Policy Implementation:
- No NetworkPolicy → All traffic allowed
- NetworkPolicy exists → Default deny for selected pods, only explicitly allowed traffic passes
- Multiple policies → Union of all policies (if any policy allows traffic, it's permitted)

How Network Policy Enforcement Works

Technical Implementation (Calico example):
1. Policy Creation - User creates NetworkPolicy resource
2. Controller Detection - Calico controller watches for policy changes
3. Rule Translation - Controller translates policy to iptables rules
4. Rule Programming - Felix agent programs iptables on each node
5. Traffic Filtering - Kernel filters packets using iptables rules

iptables rules generated by NetworkPolicy:

# Example: Deny all ingress to app=frontend pods except from app=backend
-A cali-fw-frontend-pods -m set --match-set cali-backend-pods src -j ACCEPT
-A cali-fw-frontend-pods -j DROP

Network Policy Types and Examples

Ingress Policies (Incoming Traffic Control)

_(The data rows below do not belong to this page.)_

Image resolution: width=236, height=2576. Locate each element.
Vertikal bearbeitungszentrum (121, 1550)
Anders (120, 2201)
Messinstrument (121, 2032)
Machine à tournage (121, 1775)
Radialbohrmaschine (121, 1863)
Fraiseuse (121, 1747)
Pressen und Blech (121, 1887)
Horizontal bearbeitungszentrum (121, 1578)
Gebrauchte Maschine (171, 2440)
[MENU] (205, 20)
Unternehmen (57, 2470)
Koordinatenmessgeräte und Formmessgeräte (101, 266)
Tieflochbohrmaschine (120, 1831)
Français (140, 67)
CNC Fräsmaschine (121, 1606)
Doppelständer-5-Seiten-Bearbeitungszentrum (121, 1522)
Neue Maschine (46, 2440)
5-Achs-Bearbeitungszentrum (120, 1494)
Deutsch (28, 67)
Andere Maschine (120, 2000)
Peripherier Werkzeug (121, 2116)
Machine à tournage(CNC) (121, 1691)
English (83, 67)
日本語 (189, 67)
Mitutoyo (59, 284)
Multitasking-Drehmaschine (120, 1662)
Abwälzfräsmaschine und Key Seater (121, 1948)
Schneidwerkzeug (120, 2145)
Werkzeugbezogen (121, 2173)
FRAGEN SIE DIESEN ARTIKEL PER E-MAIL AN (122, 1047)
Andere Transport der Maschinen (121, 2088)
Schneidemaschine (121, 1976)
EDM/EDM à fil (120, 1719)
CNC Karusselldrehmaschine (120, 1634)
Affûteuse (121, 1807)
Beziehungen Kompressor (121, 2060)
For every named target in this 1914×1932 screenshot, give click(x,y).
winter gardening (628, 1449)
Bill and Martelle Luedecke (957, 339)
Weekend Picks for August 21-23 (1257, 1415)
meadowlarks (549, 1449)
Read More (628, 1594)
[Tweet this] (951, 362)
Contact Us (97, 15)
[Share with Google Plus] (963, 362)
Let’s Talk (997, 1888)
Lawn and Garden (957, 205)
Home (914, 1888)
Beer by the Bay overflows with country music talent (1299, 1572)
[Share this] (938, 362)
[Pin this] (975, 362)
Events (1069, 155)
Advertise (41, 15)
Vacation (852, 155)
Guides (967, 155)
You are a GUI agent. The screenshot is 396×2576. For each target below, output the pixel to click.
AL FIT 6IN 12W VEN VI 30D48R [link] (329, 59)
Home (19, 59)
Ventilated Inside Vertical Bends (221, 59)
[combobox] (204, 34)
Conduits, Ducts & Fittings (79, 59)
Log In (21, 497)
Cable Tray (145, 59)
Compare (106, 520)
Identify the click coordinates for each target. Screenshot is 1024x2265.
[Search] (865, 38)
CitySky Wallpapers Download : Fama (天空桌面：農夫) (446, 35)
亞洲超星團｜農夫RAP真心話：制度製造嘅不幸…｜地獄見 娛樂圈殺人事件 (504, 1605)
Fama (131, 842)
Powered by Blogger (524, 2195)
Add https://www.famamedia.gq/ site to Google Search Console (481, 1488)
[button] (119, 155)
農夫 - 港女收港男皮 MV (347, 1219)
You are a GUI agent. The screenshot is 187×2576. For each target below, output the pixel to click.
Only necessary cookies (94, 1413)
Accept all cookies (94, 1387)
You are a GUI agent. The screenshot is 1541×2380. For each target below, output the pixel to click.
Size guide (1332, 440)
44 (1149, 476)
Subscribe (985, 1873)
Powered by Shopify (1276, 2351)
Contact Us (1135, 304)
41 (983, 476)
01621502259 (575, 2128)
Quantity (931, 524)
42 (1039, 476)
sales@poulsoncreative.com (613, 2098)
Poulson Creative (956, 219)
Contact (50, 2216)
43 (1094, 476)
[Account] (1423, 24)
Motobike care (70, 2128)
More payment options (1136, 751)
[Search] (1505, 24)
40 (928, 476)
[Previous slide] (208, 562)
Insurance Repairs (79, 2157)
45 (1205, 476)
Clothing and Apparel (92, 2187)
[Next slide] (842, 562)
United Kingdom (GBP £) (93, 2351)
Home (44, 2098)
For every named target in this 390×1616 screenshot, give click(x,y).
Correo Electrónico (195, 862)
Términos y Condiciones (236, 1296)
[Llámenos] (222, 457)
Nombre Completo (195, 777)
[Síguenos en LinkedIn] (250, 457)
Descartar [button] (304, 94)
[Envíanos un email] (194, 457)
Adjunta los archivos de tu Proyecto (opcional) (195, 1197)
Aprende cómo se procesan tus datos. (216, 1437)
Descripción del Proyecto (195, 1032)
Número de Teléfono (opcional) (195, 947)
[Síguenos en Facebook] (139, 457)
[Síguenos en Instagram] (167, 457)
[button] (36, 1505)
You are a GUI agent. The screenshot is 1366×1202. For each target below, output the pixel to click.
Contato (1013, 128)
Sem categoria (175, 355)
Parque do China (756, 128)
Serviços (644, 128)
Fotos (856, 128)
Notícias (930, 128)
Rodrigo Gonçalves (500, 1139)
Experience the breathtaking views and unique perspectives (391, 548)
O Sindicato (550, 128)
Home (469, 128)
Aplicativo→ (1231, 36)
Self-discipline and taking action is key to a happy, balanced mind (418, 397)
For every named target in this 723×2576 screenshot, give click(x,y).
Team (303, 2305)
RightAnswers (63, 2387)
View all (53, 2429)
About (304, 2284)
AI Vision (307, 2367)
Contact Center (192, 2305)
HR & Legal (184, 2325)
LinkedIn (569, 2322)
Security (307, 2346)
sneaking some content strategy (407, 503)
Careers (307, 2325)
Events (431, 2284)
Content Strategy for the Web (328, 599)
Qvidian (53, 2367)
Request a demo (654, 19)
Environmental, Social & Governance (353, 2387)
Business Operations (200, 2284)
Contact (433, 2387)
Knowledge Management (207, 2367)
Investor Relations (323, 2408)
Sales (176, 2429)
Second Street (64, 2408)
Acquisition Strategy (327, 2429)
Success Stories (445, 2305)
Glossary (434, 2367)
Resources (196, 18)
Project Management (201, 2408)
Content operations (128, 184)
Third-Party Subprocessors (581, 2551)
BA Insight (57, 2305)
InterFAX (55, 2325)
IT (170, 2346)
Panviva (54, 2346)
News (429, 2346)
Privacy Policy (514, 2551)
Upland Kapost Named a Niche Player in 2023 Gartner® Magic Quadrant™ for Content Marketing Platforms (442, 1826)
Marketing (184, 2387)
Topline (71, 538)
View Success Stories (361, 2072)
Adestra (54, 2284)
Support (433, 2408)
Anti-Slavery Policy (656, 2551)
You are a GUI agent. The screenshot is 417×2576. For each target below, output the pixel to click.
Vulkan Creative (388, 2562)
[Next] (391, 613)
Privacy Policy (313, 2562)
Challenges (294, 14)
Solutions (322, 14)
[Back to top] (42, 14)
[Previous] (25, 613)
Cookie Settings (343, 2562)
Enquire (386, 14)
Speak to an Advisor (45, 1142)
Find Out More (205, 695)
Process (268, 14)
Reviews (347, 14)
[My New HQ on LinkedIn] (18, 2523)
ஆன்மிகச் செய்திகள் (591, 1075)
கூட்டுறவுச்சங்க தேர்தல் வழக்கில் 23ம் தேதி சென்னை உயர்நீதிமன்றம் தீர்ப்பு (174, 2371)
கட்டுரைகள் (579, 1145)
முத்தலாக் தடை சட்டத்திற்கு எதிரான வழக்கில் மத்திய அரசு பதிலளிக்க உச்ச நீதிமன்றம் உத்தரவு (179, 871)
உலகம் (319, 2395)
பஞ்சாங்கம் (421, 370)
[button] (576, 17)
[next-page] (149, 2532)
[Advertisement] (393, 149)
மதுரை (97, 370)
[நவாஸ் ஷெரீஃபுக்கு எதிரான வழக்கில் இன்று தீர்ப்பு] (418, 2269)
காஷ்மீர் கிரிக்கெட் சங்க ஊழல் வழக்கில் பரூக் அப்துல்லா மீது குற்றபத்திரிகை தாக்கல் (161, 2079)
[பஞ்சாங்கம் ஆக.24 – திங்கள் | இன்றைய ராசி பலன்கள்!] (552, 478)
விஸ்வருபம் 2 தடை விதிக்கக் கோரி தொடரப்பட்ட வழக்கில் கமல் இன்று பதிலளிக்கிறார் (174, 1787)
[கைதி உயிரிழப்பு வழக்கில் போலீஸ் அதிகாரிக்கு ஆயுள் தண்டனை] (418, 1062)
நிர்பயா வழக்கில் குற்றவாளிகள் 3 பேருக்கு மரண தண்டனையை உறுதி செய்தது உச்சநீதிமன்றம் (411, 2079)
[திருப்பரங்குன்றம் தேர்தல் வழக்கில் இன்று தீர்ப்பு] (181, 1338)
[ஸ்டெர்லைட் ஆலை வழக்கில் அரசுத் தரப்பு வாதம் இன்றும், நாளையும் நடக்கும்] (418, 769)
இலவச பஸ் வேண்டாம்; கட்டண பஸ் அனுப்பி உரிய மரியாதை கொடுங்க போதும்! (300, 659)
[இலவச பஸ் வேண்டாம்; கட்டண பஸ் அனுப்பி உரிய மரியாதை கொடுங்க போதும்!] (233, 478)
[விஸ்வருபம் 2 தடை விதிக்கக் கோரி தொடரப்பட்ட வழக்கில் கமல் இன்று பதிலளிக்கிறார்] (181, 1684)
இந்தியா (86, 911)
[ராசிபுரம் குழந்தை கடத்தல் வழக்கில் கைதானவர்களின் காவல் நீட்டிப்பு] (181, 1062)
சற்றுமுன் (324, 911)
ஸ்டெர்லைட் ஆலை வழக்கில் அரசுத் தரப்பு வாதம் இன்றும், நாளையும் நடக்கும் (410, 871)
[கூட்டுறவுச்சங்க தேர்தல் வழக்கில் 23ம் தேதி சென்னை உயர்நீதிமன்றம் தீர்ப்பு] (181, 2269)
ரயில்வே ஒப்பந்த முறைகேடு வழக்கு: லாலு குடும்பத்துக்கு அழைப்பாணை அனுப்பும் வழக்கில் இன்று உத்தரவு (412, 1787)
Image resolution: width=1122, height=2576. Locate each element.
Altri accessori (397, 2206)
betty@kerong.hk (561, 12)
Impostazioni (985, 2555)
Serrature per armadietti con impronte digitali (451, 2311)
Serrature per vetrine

Basic Ingress Policy - Allow only from specific pods:

apiVersion: networking.k8s.io/v1
kind: NetworkPolicy
metadata:
  name: frontend-ingress-policy
  namespace: production
spec:
  podSelector:
    matchLabels:
      app: frontend  # Apply to pods with app=frontend
  policyTypes:
  - Ingress
  ingress:
  - from:
    - podSelector:
        matchLabels:
          app: backend  # Only allow traffic from app=backend pods
    ports:
    - protocol: TCP
      port: 8080

What this policy actually does:
1. Selects target pods - All pods with app=frontend label in production namespace
2. Default deny - Blocks all incoming traffic to selected pods
3. Explicit allow - Only allows TCP traffic on port 8080 from pods labeled app=backend
4. Same namespace - podSelector without namespaceSelector means same namespace only

Namespace-based Ingress Policy:

apiVersion: networking.k8s.io/v1
kind: NetworkPolicy
metadata:
  name: database-access-policy
  namespace: database
spec:
  podSelector:
    matchLabels:
      app: postgres
  policyTypes:
  - Ingress
  ingress:
  # Allow from production namespace
  - from:
    - namespaceSelector:
        matchLabels:
          name: production
    ports:
    - protocol: TCP
      port: 5432
  # Allow from staging namespace on different port
  - from:
    - namespaceSelector:
        matchLabels:
          name: staging
    ports:
    - protocol: TCP
      port: 5433

IP Block-based Policy (External Traffic):

apiVersion: networking.k8s.io/v1
kind: NetworkPolicy
metadata:
  name: external-access-policy
  namespace: production
spec:
  podSelector:
    matchLabels:
      app: api-gateway
  policyTypes:
  - Ingress
  ingress:
  # Allow from corporate network
  - from:
    - ipBlock:
        cidr: 10.0.0.0/8
        except:
        - 10.0.1.0/24  # Except this specific subnet
    ports:
    - protocol: TCP
      port: 443
  # Allow from specific external IPs
  - from:
    - ipBlock:
        cidr: 203.0.113.0/24  # Partner company network
    ports:
    - protocol: TCP
      port: 8080

Egress Policies (Outgoing Traffic Control)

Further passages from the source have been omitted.